- Your task -
Copy out every entry precisely.

- Extracted information -

* * *

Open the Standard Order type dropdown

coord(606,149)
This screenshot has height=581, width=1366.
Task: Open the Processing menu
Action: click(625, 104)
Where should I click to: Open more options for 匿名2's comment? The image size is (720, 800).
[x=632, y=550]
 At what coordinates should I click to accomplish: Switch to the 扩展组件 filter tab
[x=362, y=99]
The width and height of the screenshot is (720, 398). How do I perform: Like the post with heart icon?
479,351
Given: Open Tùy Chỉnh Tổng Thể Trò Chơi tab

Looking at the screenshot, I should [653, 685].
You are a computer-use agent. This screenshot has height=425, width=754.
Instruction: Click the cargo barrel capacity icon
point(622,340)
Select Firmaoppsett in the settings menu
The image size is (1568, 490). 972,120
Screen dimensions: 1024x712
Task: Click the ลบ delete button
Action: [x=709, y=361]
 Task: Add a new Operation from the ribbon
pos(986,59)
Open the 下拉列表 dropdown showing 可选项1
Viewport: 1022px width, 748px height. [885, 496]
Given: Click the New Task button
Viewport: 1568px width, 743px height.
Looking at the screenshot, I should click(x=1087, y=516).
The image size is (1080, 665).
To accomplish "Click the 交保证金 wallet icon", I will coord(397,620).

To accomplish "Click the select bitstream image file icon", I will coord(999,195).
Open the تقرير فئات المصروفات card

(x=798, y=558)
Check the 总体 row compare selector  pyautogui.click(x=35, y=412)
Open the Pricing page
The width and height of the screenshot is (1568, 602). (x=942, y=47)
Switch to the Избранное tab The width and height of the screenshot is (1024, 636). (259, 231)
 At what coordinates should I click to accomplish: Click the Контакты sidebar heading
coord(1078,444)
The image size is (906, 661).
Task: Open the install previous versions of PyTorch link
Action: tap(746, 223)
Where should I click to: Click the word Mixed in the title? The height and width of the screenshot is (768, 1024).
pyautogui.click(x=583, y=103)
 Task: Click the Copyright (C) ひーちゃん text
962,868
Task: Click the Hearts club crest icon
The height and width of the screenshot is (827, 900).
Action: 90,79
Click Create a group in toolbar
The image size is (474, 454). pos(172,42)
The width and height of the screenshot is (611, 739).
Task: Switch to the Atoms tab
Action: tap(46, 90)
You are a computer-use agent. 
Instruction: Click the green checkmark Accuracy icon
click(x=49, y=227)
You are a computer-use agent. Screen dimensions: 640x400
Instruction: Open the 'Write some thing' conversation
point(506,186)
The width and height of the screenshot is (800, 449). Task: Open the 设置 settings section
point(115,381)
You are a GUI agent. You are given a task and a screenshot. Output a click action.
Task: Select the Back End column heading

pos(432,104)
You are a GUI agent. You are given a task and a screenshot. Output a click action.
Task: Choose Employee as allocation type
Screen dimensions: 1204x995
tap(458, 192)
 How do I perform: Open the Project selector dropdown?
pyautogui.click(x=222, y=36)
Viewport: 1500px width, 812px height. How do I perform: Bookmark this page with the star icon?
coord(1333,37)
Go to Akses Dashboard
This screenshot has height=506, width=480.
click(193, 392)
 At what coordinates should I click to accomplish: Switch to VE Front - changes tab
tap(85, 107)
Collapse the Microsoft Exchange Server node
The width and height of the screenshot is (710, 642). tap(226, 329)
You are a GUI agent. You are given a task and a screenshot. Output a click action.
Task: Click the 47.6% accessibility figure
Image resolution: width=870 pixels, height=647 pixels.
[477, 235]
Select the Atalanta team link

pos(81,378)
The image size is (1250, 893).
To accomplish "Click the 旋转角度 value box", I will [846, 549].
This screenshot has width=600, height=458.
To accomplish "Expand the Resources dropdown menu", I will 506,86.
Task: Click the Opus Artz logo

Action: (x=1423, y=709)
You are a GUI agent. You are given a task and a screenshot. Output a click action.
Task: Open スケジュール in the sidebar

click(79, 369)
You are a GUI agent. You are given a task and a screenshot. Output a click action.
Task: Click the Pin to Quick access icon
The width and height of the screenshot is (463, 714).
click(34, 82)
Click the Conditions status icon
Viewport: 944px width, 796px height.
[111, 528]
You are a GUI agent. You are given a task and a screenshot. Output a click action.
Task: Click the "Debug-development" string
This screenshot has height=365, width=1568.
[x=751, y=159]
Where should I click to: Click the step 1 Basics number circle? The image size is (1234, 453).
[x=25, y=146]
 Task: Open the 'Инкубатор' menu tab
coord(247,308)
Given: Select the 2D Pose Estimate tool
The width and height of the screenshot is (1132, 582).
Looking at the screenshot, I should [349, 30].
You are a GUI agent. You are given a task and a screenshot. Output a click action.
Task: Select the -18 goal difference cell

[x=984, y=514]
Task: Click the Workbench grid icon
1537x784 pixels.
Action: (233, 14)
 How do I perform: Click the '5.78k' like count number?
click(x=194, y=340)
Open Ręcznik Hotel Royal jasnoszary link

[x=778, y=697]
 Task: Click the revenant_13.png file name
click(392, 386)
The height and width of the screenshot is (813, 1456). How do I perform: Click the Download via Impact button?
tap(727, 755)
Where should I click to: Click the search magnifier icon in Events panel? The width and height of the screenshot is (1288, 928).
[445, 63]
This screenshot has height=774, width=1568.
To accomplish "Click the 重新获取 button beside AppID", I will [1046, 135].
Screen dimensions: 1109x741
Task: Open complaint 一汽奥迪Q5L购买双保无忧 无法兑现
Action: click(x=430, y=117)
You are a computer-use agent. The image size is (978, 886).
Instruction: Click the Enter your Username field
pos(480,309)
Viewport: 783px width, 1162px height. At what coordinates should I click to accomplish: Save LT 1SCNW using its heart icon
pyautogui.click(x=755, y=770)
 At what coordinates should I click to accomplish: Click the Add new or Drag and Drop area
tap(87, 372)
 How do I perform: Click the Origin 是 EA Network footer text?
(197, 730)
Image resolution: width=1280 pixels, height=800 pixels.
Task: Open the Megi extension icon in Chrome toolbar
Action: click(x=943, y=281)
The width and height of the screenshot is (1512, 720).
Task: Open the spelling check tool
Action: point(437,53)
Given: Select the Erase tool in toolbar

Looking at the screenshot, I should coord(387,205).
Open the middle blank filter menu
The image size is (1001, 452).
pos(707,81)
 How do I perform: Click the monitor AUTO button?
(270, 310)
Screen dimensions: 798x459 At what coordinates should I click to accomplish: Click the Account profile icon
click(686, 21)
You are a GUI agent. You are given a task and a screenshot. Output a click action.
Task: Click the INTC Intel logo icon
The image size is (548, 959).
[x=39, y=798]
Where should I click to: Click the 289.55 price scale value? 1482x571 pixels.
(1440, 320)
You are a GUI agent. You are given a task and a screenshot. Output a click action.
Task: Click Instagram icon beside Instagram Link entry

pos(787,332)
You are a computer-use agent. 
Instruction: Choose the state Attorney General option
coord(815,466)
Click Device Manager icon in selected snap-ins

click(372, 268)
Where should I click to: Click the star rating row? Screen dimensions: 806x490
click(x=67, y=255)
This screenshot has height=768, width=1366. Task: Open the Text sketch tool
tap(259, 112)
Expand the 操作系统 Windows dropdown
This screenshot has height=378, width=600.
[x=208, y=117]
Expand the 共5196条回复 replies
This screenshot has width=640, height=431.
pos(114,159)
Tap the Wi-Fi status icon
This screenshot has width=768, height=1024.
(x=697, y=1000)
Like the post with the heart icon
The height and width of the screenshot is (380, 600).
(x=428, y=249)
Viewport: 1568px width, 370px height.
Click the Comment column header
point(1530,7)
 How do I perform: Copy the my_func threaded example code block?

* * *

- Response to the task -
Open the Standard Order type dropdown

coord(606,149)
This screenshot has height=581, width=1366.
Task: Open the Processing menu
Action: click(625, 104)
Where should I click to: Open more options for 匿名2's comment? The image size is (720, 800).
[x=632, y=550]
 At what coordinates should I click to accomplish: Switch to the 扩展组件 filter tab
[x=362, y=99]
The width and height of the screenshot is (720, 398). How do I perform: Like the post with heart icon?
479,351
Given: Open Tùy Chỉnh Tổng Thể Trò Chơi tab

Looking at the screenshot, I should [653, 685].
You are a computer-use agent. This screenshot has height=425, width=754.
Instruction: Click the cargo barrel capacity icon
point(622,340)
Select Firmaoppsett in the settings menu
The image size is (1568, 490). 972,120
Screen dimensions: 1024x712
Task: Click the ลบ delete button
Action: [x=709, y=361]
 Task: Add a new Operation from the ribbon
pos(986,59)
Open the 下拉列表 dropdown showing 可选项1
Viewport: 1022px width, 748px height. [885, 496]
Given: Click the New Task button
Viewport: 1568px width, 743px height.
Looking at the screenshot, I should click(x=1087, y=516).
The image size is (1080, 665).
To accomplish "Click the 交保证金 wallet icon", I will coord(397,620).

To accomplish "Click the select bitstream image file icon", I will coord(999,195).
Open the تقرير فئات المصروفات card

(x=798, y=558)
Check the 总体 row compare selector  pyautogui.click(x=35, y=412)
Open the Pricing page
The width and height of the screenshot is (1568, 602). (x=942, y=47)
Switch to the Избранное tab The width and height of the screenshot is (1024, 636). (259, 231)
 At what coordinates should I click to accomplish: Click the Контакты sidebar heading
coord(1078,444)
The image size is (906, 661).
Task: Open the install previous versions of PyTorch link
Action: tap(746, 223)
Where should I click to: Click the word Mixed in the title? The height and width of the screenshot is (768, 1024).
pyautogui.click(x=583, y=103)
 Task: Click the Copyright (C) ひーちゃん text
962,868
Task: Click the Hearts club crest icon
The height and width of the screenshot is (827, 900).
Action: 90,79
Click Create a group in toolbar
The image size is (474, 454). pos(172,42)
The width and height of the screenshot is (611, 739).
Task: Switch to the Atoms tab
Action: tap(46, 90)
You are a computer-use agent. 
Instruction: Click the green checkmark Accuracy icon
click(x=49, y=227)
You are a computer-use agent. Screen dimensions: 640x400
Instruction: Open the 'Write some thing' conversation
point(506,186)
The width and height of the screenshot is (800, 449). Task: Open the 设置 settings section
point(115,381)
You are a GUI agent. You are given a task and a screenshot. Output a click action.
Task: Select the Back End column heading

pos(432,104)
You are a GUI agent. You are given a task and a screenshot. Output a click action.
Task: Choose Employee as allocation type
Screen dimensions: 1204x995
tap(458, 192)
 How do I perform: Open the Project selector dropdown?
pyautogui.click(x=222, y=36)
Viewport: 1500px width, 812px height. How do I perform: Bookmark this page with the star icon?
coord(1333,37)
Go to Akses Dashboard
This screenshot has height=506, width=480.
click(193, 392)
 At what coordinates should I click to accomplish: Switch to VE Front - changes tab
tap(85, 107)
Collapse the Microsoft Exchange Server node
The width and height of the screenshot is (710, 642). tap(226, 329)
You are a GUI agent. You are given a task and a screenshot. Output a click action.
Task: Click the 47.6% accessibility figure
Image resolution: width=870 pixels, height=647 pixels.
[477, 235]
Select the Atalanta team link

pos(81,378)
The image size is (1250, 893).
To accomplish "Click the 旋转角度 value box", I will [846, 549].
This screenshot has width=600, height=458.
To accomplish "Expand the Resources dropdown menu", I will 506,86.
Task: Click the Opus Artz logo

Action: (x=1423, y=709)
You are a GUI agent. You are given a task and a screenshot. Output a click action.
Task: Open スケジュール in the sidebar

click(79, 369)
You are a GUI agent. You are given a task and a screenshot. Output a click action.
Task: Click the Pin to Quick access icon
The width and height of the screenshot is (463, 714).
click(34, 82)
Click the Conditions status icon
Viewport: 944px width, 796px height.
[111, 528]
You are a GUI agent. You are given a task and a screenshot. Output a click action.
Task: Click the "Debug-development" string
This screenshot has height=365, width=1568.
[x=751, y=159]
Where should I click to: Click the step 1 Basics number circle? The image size is (1234, 453).
[x=25, y=146]
 Task: Open the 'Инкубатор' menu tab
coord(247,308)
Given: Select the 2D Pose Estimate tool
The width and height of the screenshot is (1132, 582).
Looking at the screenshot, I should [349, 30].
You are a GUI agent. You are given a task and a screenshot. Output a click action.
Task: Select the -18 goal difference cell

[x=984, y=514]
Task: Click the Workbench grid icon
1537x784 pixels.
Action: (233, 14)
 How do I perform: Click the '5.78k' like count number?
click(x=194, y=340)
Open Ręcznik Hotel Royal jasnoszary link

[x=778, y=697]
 Task: Click the revenant_13.png file name
click(392, 386)
The height and width of the screenshot is (813, 1456). How do I perform: Click the Download via Impact button?
tap(727, 755)
Where should I click to: Click the search magnifier icon in Events panel? The width and height of the screenshot is (1288, 928).
[445, 63]
This screenshot has height=774, width=1568.
To accomplish "Click the 重新获取 button beside AppID", I will [1046, 135].
Screen dimensions: 1109x741
Task: Open complaint 一汽奥迪Q5L购买双保无忧 无法兑现
Action: click(x=430, y=117)
You are a computer-use agent. The image size is (978, 886).
Instruction: Click the Enter your Username field
pos(480,309)
Viewport: 783px width, 1162px height. At what coordinates should I click to accomplish: Save LT 1SCNW using its heart icon
pyautogui.click(x=755, y=770)
 At what coordinates should I click to accomplish: Click the Add new or Drag and Drop area
tap(87, 372)
 How do I perform: Click the Origin 是 EA Network footer text?
(197, 730)
Image resolution: width=1280 pixels, height=800 pixels.
Task: Open the Megi extension icon in Chrome toolbar
Action: click(x=943, y=281)
The width and height of the screenshot is (1512, 720).
Task: Open the spelling check tool
Action: point(437,53)
Given: Select the Erase tool in toolbar

Looking at the screenshot, I should coord(387,205).
Open the middle blank filter menu
The image size is (1001, 452).
pos(707,81)
 How do I perform: Click the monitor AUTO button?
(270, 310)
Screen dimensions: 798x459 At what coordinates should I click to accomplish: Click the Account profile icon
click(686, 21)
You are a GUI agent. You are given a task and a screenshot. Output a click action.
Task: Click the INTC Intel logo icon
The image size is (548, 959).
[x=39, y=798]
Where should I click to: Click the 289.55 price scale value? 1482x571 pixels.
(1440, 320)
You are a GUI agent. You are given a task and a screenshot. Output a click action.
Task: Click Instagram icon beside Instagram Link entry

pos(787,332)
You are a computer-use agent. 
Instruction: Choose the state Attorney General option
coord(815,466)
Click Device Manager icon in selected snap-ins

click(372, 268)
Where should I click to: Click the star rating row? Screen dimensions: 806x490
click(x=67, y=255)
This screenshot has height=768, width=1366. Task: Open the Text sketch tool
tap(259, 112)
Expand the 操作系统 Windows dropdown
This screenshot has height=378, width=600.
[x=208, y=117]
Expand the 共5196条回复 replies
This screenshot has width=640, height=431.
pos(114,159)
Tap the Wi-Fi status icon
This screenshot has width=768, height=1024.
(x=697, y=1000)
Like the post with the heart icon
The height and width of the screenshot is (380, 600).
(x=428, y=249)
Viewport: 1568px width, 370px height.
Click the Comment column header
point(1530,7)
 How do I perform: Copy the my_func threaded example code block?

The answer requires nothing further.